Is this Trump's "secret plan" to end DACA?

If you listen to NBC News (and several other outlets), the President has hatched a diabolical new top-secret plan to eliminate DACA and boot all of those lovable “Dreamers” out of the country once and for all. This comes as something of a surprise since the only things keeping DACA afloat at the moment are a couple of court injunctions, and upcoming congressional action may make the entire question moot anyway. But be that as it may, let’s examine this scheme. Take it away, NBC.

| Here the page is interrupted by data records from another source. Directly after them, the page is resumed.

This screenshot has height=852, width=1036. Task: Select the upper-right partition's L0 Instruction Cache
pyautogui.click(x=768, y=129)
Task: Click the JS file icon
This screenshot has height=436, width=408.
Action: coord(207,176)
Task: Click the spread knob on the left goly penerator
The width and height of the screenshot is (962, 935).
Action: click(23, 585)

In a motion filed late Friday, Justice Department lawyers asked a judge in Texas to rule that the program violates federal immigration law. Assuming, as expected, that the judge grants the request and orders the government to stop enforcing DACA, the ruling would conflict with orders from two other federal courts that require continued enforcement of the program.

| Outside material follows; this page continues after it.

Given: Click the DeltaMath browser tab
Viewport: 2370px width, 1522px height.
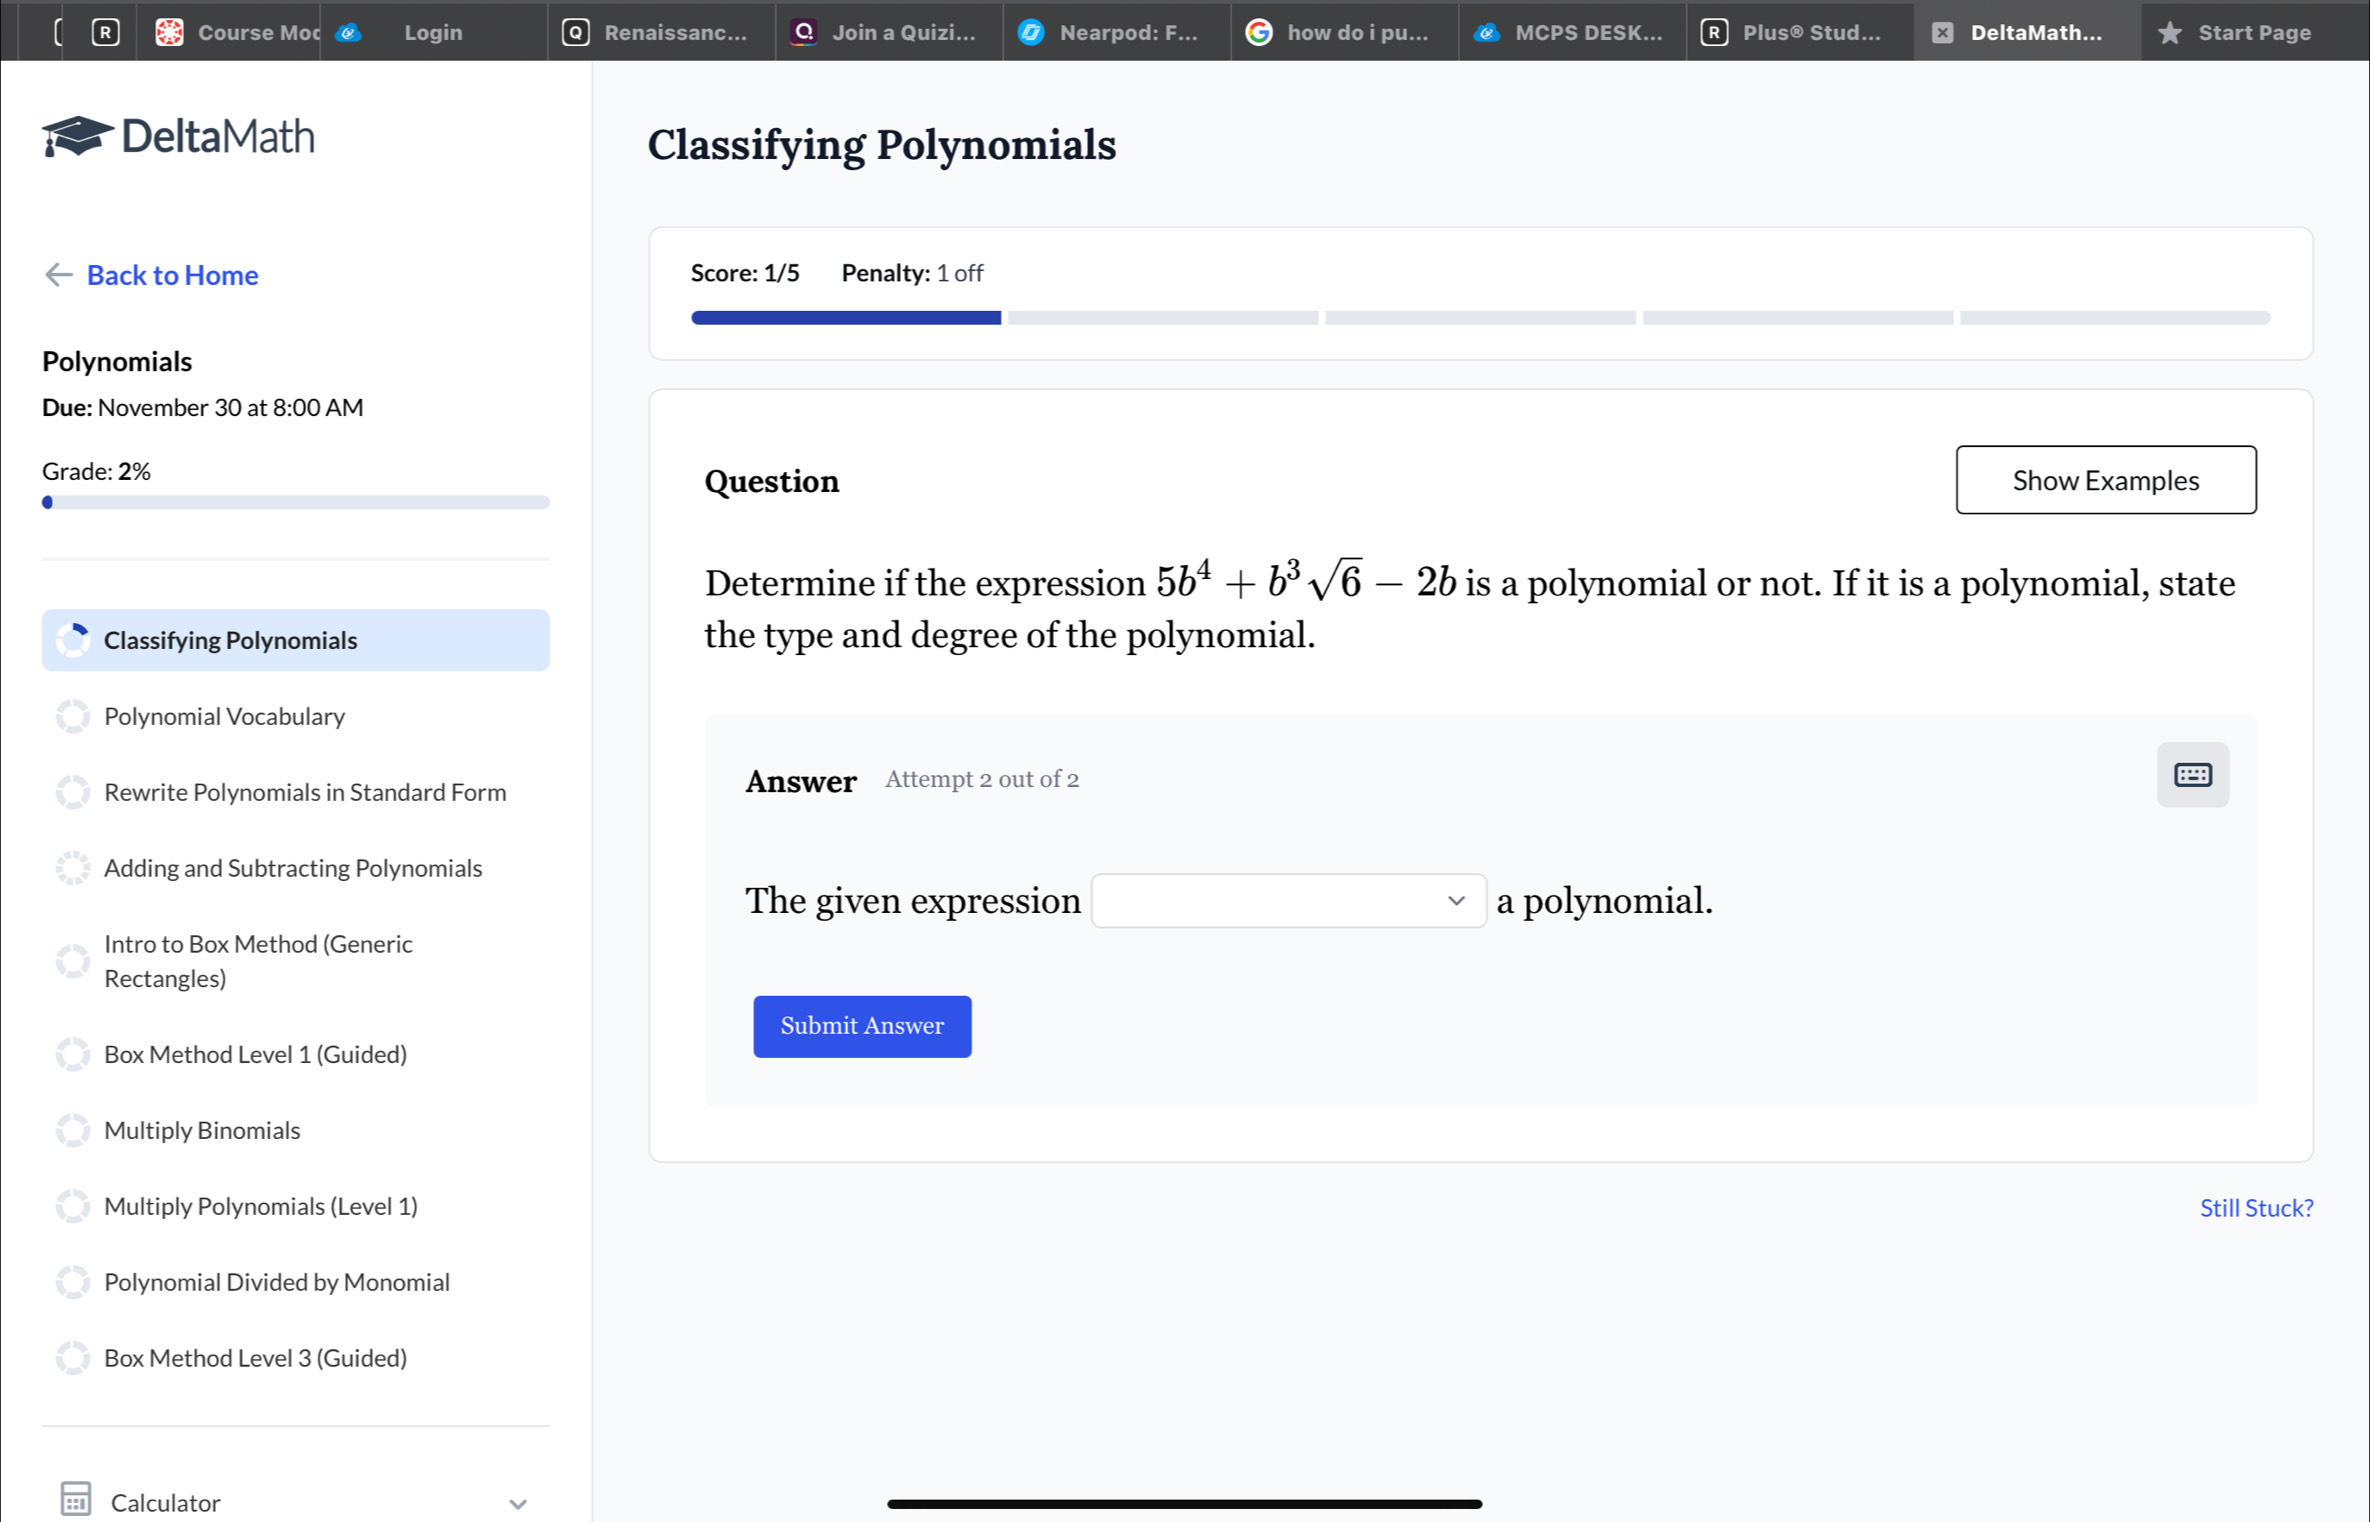Looking at the screenshot, I should [x=2030, y=29].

If faced with competing court orders, the Justice Department said it would then rush to the U.S. Supreme Court and tell the justices that the government would be in violation no matter what it did — keeping DACA going would violate the Texas order, while trying to shut it down would violate the other court orders.

In that event, the government would ask the Supreme Court to put a hold on all the lower court rulings. And if the justices agreed, the Trump administration would be free to shut DACA down immediately, because nothing would be in effect to prevent the government from taking that action.

The funny part of this story is that the end result could, at least in theory, be precisely what the report predicts. Judges in California and New York have ruled that the government needs to continue accepting DACA renewal requests. If a judge in Texas rules that the program itself is illegal, then the White House is left between a rock and a hard place. Whether they end the program or continue accepting renewals they will be in violation of a court order. That could certainly compel the Supreme Court to act quickly and either put the entire thing on hold or rule on the legality of the program and whether or not the President has the authority to end it. (Spoiler alert: that’s probably not going to end well for DACA advocates.)

But what’s the actual motivation for the Department of Justice in doing this? The White House (along with most conservatives) has been arguing that DACA was either illegal to begin with or it fell under the discretion of the executive branch to modify or end it at the president’s discretion. Taking a fresh run at that question with a court in Texas is a logical step in attempting to prove that point. And if Congress can get off their butts and actually pass an immigration bill for the President to sign, the executive order ceases to have any real meaning anyway. That’s what Trump has been pushing for since he made the initial announcement.

Personally, I’ve never seen much merit in the argument that Obama wasn’t able to institute DACA unless we want to dig deeper and place some sort of limit on executive power as wielded through such orders. (And who wants to do that, amirite?) The more compelling case to make here is to simply say that if a president can create such a program in an extra-legislative fashion with the stroke of a pen, a subsequent president can modify or terminate it the same way. And you can call me a sentimental fool if you wish, but I predict that the Supreme Court would see it the same way.